DEPOSITING YOUR EARNEST MONEY DEPOSIT: If the standard REPC omits using a title company in the reprinted language. The REPC may assume the buyer will deliver the money to their agent who will then deposit the money into their brokerage trust account. The buyer and his/her agent may have the EMD money held to a title company. No problem. Just include language on an appendix that says what title company will hold the funds.

MISHANDLING YOUR EARNEST MONEY DEPOSIT: When you make an offer or submit an earnest money deposit, have all the information. Many make the mistakes of not knowing who to give their deposits and some of these mistakes include directly offering your earnest money deposit to your seller.

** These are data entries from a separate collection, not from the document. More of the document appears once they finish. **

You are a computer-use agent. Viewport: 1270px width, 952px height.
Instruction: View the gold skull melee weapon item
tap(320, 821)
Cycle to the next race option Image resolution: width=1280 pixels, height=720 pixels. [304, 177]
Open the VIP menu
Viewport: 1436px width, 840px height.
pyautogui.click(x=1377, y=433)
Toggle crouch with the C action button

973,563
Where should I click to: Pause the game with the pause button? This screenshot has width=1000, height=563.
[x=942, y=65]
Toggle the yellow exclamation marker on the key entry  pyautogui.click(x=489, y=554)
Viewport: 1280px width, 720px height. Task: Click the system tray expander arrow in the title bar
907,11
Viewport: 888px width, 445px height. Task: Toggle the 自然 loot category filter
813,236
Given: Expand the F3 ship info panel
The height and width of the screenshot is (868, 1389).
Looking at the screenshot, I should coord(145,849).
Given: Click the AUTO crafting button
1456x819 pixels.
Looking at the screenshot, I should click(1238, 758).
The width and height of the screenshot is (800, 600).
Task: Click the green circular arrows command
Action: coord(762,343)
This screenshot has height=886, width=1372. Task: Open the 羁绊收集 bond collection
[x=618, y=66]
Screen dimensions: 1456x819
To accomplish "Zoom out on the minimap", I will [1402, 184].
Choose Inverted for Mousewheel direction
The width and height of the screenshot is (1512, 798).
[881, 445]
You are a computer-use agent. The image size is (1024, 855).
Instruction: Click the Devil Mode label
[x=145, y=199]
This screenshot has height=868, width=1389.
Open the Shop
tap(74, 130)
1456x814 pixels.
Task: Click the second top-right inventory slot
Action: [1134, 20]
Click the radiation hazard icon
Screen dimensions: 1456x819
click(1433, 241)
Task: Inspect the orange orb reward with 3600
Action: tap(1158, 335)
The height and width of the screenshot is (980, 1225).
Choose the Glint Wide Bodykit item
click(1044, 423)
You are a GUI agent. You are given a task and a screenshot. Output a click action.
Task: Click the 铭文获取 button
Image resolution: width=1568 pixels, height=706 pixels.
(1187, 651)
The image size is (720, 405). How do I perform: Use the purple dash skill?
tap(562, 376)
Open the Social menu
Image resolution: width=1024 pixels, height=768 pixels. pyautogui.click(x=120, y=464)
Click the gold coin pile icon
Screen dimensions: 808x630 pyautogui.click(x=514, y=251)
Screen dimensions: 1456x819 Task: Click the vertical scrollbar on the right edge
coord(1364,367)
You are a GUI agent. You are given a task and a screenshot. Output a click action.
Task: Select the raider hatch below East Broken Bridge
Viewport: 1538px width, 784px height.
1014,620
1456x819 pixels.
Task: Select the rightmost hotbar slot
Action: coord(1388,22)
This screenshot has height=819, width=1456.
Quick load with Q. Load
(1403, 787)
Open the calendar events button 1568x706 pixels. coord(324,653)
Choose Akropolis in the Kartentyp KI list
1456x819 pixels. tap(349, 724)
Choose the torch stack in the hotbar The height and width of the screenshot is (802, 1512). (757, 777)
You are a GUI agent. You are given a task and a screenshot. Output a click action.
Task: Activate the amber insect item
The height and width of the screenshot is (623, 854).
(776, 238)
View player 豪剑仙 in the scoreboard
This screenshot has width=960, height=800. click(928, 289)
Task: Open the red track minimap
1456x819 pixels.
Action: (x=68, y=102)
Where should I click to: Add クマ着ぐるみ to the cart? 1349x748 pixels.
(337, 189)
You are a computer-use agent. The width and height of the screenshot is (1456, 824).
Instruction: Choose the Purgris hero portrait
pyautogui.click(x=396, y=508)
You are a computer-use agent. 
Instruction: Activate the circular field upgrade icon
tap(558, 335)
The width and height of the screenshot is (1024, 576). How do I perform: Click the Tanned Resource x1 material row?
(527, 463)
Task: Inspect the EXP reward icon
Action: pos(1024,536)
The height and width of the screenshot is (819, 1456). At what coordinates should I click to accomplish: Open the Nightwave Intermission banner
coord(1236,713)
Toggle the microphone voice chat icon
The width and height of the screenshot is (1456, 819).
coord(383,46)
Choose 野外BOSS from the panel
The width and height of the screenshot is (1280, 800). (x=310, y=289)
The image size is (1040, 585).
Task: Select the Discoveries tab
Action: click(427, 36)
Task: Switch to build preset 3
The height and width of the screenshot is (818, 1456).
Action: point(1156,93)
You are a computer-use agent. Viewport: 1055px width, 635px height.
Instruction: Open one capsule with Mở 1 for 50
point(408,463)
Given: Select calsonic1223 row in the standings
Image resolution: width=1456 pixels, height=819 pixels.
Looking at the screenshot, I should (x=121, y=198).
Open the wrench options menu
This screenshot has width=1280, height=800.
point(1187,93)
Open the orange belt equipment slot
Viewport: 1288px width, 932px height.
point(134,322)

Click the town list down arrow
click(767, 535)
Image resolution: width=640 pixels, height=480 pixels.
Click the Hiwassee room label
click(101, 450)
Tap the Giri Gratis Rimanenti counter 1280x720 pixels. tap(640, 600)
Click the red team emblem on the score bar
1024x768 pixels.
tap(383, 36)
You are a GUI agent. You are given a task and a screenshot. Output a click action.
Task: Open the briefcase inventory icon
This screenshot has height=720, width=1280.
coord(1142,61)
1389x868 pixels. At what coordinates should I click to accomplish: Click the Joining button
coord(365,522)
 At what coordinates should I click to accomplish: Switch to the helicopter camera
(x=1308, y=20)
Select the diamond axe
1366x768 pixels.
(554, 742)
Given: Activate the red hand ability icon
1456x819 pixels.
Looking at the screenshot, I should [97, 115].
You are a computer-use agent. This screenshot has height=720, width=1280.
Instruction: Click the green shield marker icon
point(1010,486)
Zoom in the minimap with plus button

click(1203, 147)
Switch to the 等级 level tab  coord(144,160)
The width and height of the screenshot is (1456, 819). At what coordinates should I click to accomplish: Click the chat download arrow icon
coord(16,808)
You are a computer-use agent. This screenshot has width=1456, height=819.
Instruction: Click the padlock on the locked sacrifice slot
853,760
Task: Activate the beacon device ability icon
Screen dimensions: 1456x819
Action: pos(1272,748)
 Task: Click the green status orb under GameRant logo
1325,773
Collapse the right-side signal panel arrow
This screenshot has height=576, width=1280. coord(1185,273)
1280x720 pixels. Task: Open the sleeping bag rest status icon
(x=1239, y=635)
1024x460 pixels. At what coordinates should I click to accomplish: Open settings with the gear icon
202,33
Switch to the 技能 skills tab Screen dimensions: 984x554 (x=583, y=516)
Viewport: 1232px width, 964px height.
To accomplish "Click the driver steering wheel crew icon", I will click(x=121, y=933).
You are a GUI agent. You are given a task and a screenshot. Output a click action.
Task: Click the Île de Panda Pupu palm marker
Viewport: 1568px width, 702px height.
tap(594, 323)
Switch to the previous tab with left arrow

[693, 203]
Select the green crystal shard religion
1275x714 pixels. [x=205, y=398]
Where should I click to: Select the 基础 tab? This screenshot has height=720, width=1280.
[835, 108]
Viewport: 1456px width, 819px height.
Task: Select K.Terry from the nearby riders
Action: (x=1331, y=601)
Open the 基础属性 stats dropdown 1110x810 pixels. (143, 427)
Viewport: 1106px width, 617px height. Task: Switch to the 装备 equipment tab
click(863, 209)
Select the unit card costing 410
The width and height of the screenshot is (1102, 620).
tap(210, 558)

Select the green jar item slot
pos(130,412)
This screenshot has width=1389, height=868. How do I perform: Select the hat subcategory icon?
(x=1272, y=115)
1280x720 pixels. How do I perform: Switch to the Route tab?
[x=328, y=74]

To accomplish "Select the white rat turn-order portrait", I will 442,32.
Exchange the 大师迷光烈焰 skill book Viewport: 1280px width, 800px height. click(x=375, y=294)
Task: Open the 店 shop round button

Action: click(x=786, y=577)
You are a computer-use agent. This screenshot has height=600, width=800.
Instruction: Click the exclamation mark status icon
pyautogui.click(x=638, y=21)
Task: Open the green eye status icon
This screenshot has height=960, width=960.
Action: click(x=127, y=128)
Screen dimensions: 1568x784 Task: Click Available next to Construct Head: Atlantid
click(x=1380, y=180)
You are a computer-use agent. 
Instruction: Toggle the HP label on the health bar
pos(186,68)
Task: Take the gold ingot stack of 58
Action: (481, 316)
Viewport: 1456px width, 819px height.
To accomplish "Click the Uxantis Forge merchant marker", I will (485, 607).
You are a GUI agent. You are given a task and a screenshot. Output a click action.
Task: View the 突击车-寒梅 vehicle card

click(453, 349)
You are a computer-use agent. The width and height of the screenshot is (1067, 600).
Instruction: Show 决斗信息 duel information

CONTINGENCY REMOVAL: If eventually the deal of a real estate didn’t go through, the seller and buyer are both required to sign a document that legally renders the initial sale useless. Deleting the loan constituency clause that you wisely incorporated in your original offer. It’s a major error made by buyers especially if they love a property in areas where homes sell at a fast rate removing contingency affects the buyer and could eventually cause a loss of their earnest money. Contingencies which could be home inspection and home appraisal help protect you as a buyer especially if you back out of a deal because of something such as home inspection or appraisal and you have the contingency written in the offer and they will return your earnest money. Not including constituencies for financing and inspections in the contract without including the deposits you could give up, if the buyer can’t get financing or if they find a serious defect during the inspection.

KNOWING WHY AND WHEN TO WALK AWAY: Walking away from your earnest money deposit is difficult but sometimes it is the most reasonable decision to make most especially if a home is not in your best interest. It is better to lose money than to purchase a house you don’t have an interest in or you cannot afford.

GOOD RISK AND BAD RISK: There are certain risks that affect buyers. For example, if you are making an earnest money deposit on a house being sold “as is” we need a proper understanding. What it means is you will not have a contingency of a home inspection to fall back on. You agree to purchase the house in its exact present condition regardless of its problems. Which means your deposits are not refundable.

Not reading, understanding and abiding by the terms of the contract buyer and it could lead to losing the deposit and house. When you don’t handle deposits by a payable to a reliable party such as a popular and trusted or established real estate brokerage, a legal agency, an escrow or title firm.

Accepting the seller with the lowest offer without regard to other contractual terms.